## TASK INSTRUCTIONS:
Substitute "Command" for every "Instruction" in the items below, and write the items out again with nothing else changed.

** Start RECORDS PROVIDED **

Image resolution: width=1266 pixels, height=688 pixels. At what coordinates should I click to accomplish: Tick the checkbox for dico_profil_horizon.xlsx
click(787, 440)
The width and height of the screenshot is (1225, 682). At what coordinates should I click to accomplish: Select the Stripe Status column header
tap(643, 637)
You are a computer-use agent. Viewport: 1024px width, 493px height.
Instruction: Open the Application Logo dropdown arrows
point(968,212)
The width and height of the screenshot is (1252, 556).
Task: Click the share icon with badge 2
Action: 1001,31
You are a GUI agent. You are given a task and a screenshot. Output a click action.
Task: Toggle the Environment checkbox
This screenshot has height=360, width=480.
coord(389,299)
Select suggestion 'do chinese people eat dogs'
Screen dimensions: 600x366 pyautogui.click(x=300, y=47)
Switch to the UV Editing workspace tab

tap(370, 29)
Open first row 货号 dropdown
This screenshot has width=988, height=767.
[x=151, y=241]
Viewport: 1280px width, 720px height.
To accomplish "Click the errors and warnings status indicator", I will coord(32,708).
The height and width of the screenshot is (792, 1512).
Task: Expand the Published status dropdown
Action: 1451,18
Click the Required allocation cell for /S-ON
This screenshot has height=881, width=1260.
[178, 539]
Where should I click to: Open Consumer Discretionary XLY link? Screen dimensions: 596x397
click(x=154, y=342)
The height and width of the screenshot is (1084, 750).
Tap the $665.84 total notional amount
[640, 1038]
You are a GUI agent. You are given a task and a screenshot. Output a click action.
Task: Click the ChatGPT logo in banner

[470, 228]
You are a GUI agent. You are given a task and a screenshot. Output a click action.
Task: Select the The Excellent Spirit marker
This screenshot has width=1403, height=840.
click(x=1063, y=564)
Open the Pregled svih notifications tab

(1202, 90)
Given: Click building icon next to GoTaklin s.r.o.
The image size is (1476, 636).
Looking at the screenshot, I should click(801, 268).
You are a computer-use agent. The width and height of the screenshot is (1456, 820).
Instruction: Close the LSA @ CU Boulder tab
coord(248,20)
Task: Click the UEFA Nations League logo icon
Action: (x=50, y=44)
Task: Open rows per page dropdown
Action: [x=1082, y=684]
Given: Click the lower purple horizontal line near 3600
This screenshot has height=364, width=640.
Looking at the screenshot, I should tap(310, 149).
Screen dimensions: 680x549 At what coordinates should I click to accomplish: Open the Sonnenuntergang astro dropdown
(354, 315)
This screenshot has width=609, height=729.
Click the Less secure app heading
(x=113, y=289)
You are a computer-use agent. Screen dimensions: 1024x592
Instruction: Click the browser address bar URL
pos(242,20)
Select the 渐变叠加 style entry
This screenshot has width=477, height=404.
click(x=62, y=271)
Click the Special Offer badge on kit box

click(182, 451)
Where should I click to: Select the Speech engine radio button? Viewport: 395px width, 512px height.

** End RECORDS PROVIDED **

## WRITTEN SOLUTION:
Image resolution: width=1266 pixels, height=688 pixels. At what coordinates should I click to accomplish: Tick the checkbox for dico_profil_horizon.xlsx
click(787, 440)
The width and height of the screenshot is (1225, 682). At what coordinates should I click to accomplish: Select the Stripe Status column header
tap(643, 637)
You are a computer-use agent. Viewport: 1024px width, 493px height.
Command: Open the Application Logo dropdown arrows
point(968,212)
The width and height of the screenshot is (1252, 556).
Task: Click the share icon with badge 2
Action: 1001,31
You are a GUI agent. You are given a task and a screenshot. Output a click action.
Task: Toggle the Environment checkbox
This screenshot has height=360, width=480.
coord(389,299)
Select suggestion 'do chinese people eat dogs'
Screen dimensions: 600x366 pyautogui.click(x=300, y=47)
Switch to the UV Editing workspace tab

tap(370, 29)
Open first row 货号 dropdown
This screenshot has width=988, height=767.
[x=151, y=241]
Viewport: 1280px width, 720px height.
To accomplish "Click the errors and warnings status indicator", I will coord(32,708).
The height and width of the screenshot is (792, 1512).
Task: Expand the Published status dropdown
Action: 1451,18
Click the Required allocation cell for /S-ON
This screenshot has height=881, width=1260.
[178, 539]
Where should I click to: Open Consumer Discretionary XLY link? Screen dimensions: 596x397
click(x=154, y=342)
The height and width of the screenshot is (1084, 750).
Tap the $665.84 total notional amount
[640, 1038]
You are a GUI agent. You are given a task and a screenshot. Output a click action.
Task: Click the ChatGPT logo in banner

[470, 228]
You are a GUI agent. You are given a task and a screenshot. Output a click action.
Task: Select the The Excellent Spirit marker
This screenshot has width=1403, height=840.
click(x=1063, y=564)
Open the Pregled svih notifications tab

(1202, 90)
Given: Click building icon next to GoTaklin s.r.o.
The image size is (1476, 636).
Looking at the screenshot, I should click(801, 268).
You are a computer-use agent. The width and height of the screenshot is (1456, 820).
Command: Close the LSA @ CU Boulder tab
coord(248,20)
Task: Click the UEFA Nations League logo icon
Action: (x=50, y=44)
Task: Open rows per page dropdown
Action: [x=1082, y=684]
Given: Click the lower purple horizontal line near 3600
This screenshot has height=364, width=640.
Looking at the screenshot, I should tap(310, 149).
Screen dimensions: 680x549 At what coordinates should I click to accomplish: Open the Sonnenuntergang astro dropdown
(354, 315)
This screenshot has width=609, height=729.
Click the Less secure app heading
(x=113, y=289)
You are a computer-use agent. Screen dimensions: 1024x592
Command: Click the browser address bar URL
pos(242,20)
Select the 渐变叠加 style entry
This screenshot has width=477, height=404.
click(x=62, y=271)
Click the Special Offer badge on kit box

click(182, 451)
Where should I click to: Select the Speech engine radio button? Viewport: 395px width, 512px height.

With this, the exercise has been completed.